I sometimes wonder about the best time to start making these arrangements. I’m only 38; I could get hit by a bus tomorrow, but I could also live another ~60 years (an online calculator once put my life expectancy at 95 given a few pieces of demographic info), which might be longer than some of these particular institutions will be around. I’m already a registered and vocal organ donor, so I feel pretty confident my top priority of donating any useable organs, tissues, or parts to living people who need them will be honored. But if I do live to 95, I probably won’t have anything left worth donating.
My secondary priority is to help with research or education; I’d love to be a med school cadaver or go to a body farm, or be plasticized for one of those Bodies exhibits. I don’t really care which; I’d prefer whichever one is most in need at the time I die. (If body farms have wait lists, maybe it won’t be them.) But depending on what I die from, maybe there’s a particular research lab that will want to study me. I think we donated my grandmother’s body to UCI for Alzheimer’s research.
My third priority is to minimize the environmental impact of my disposal. I’ve looked into aquamation and it sounds cool. But will any of those places offering it still be in business when I die? And who knows what other techniques they’ll come up with over the next half-century?
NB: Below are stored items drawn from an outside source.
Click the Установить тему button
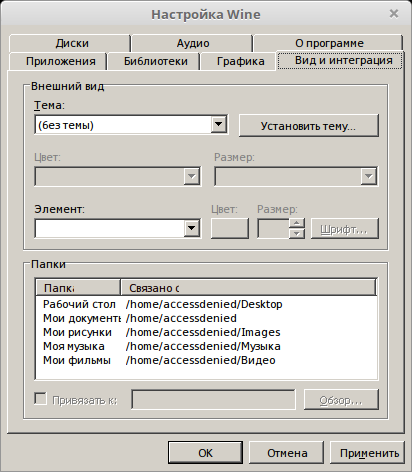 click(309, 126)
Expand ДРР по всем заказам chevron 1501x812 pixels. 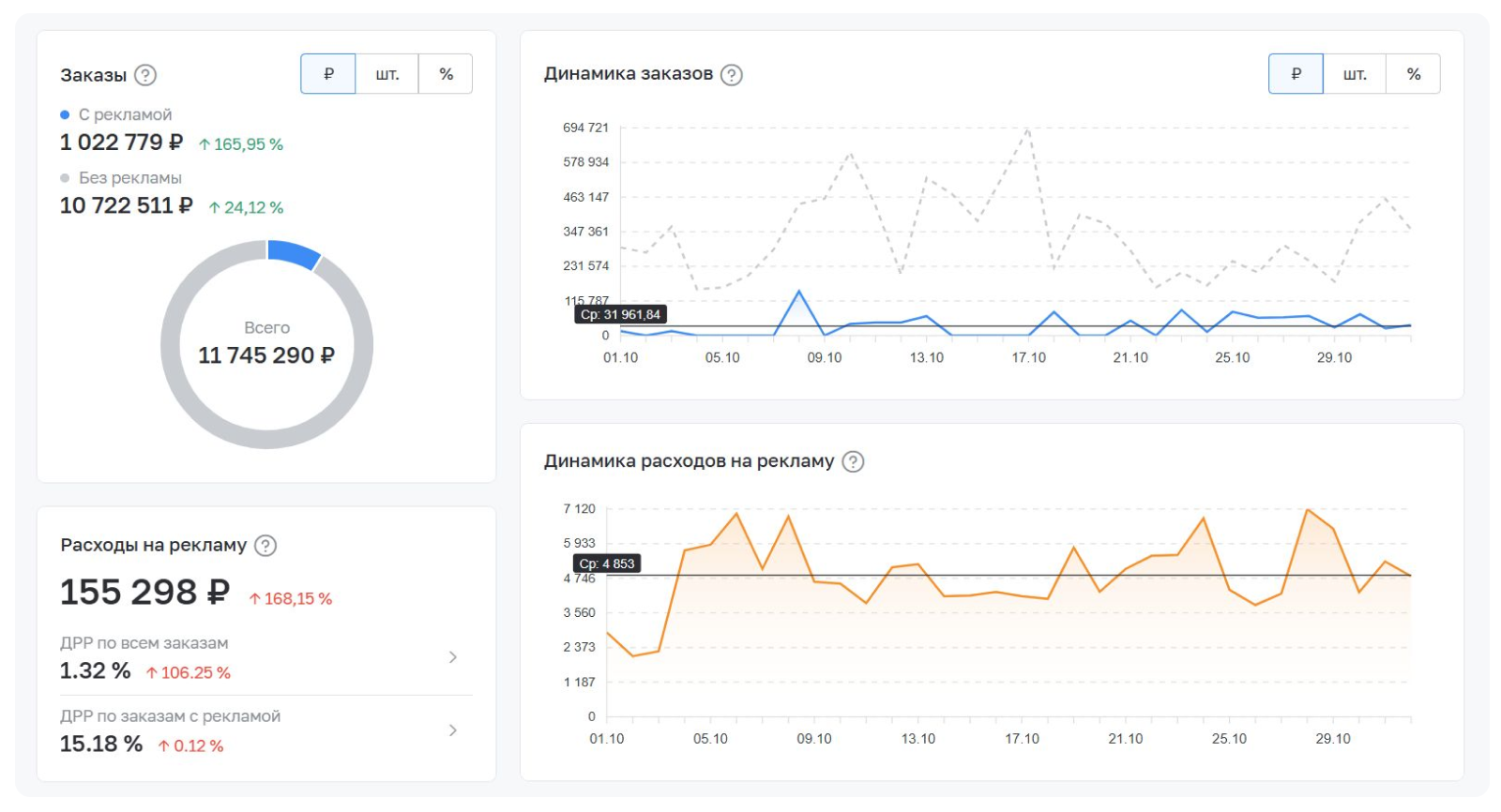pyautogui.click(x=453, y=657)
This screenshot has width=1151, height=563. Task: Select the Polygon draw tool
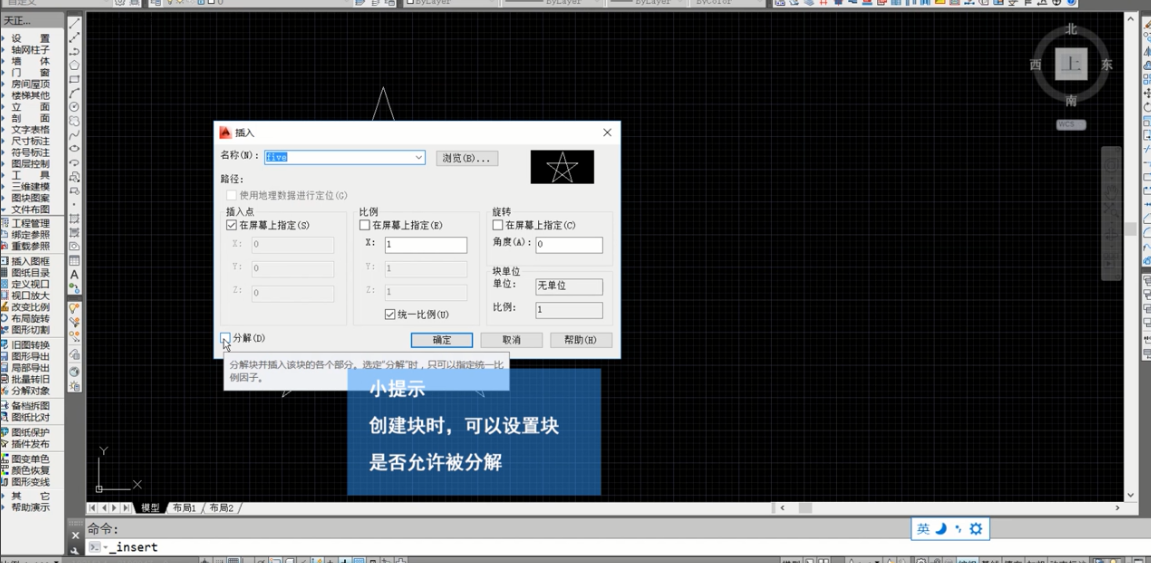coord(75,65)
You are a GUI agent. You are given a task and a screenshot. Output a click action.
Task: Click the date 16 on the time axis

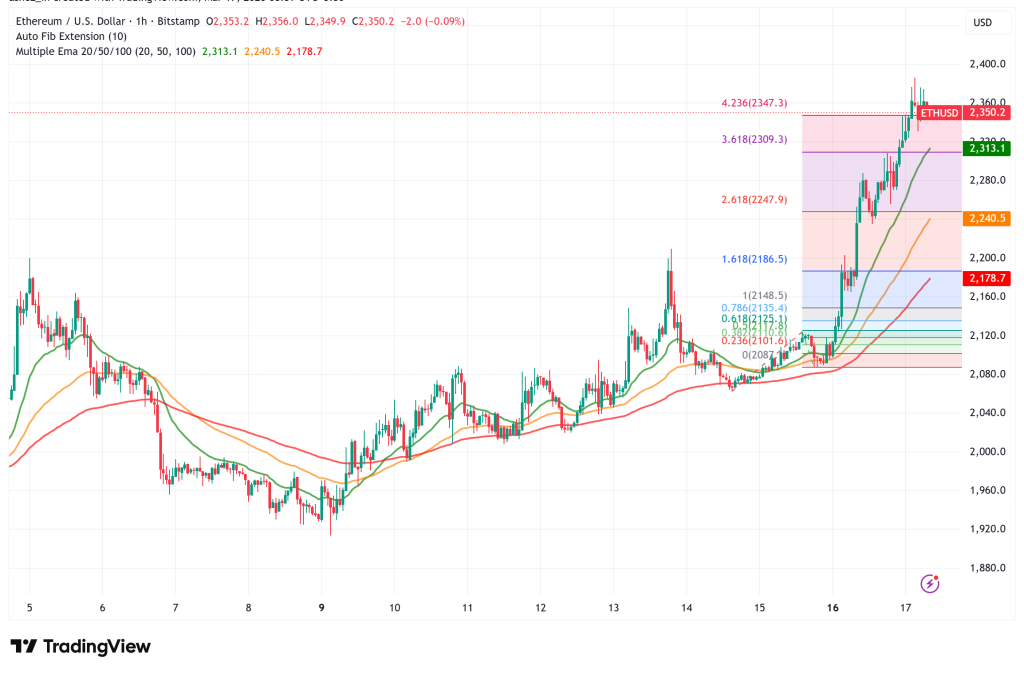833,608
There are a number of companies that will mix your ashes with gunpowder, and make them into fireworks.
Part of me thinks that is horribly tacky.
Part of me thinks it is really cool.
Personally, my ideal option? You know those museum displays where they preserve a body, slice it into thin layers, and embed them in Plexiglass? That’d be my ideal.
Failing that, I’d be happy with it going to any educational or scientific purpose. Most likely, being used to train the next generation of doctors, but I’m not too picky. I’d be fine with being part of a body farm, but it sounds like there’s a lot of competition, so others can take those slots if they want.
If it’s a reference to Valentine Michael Smith, the protagonist of Stranger In A Strange Land, it means having your corpse eaten by your loved ones. (A cup of meat broth, for the more squeamish.)
No, that certainly can’t be what the OP was referring to, as they hyphenated Valentine-Smith. They must mean something else, though I have no idea what that might be.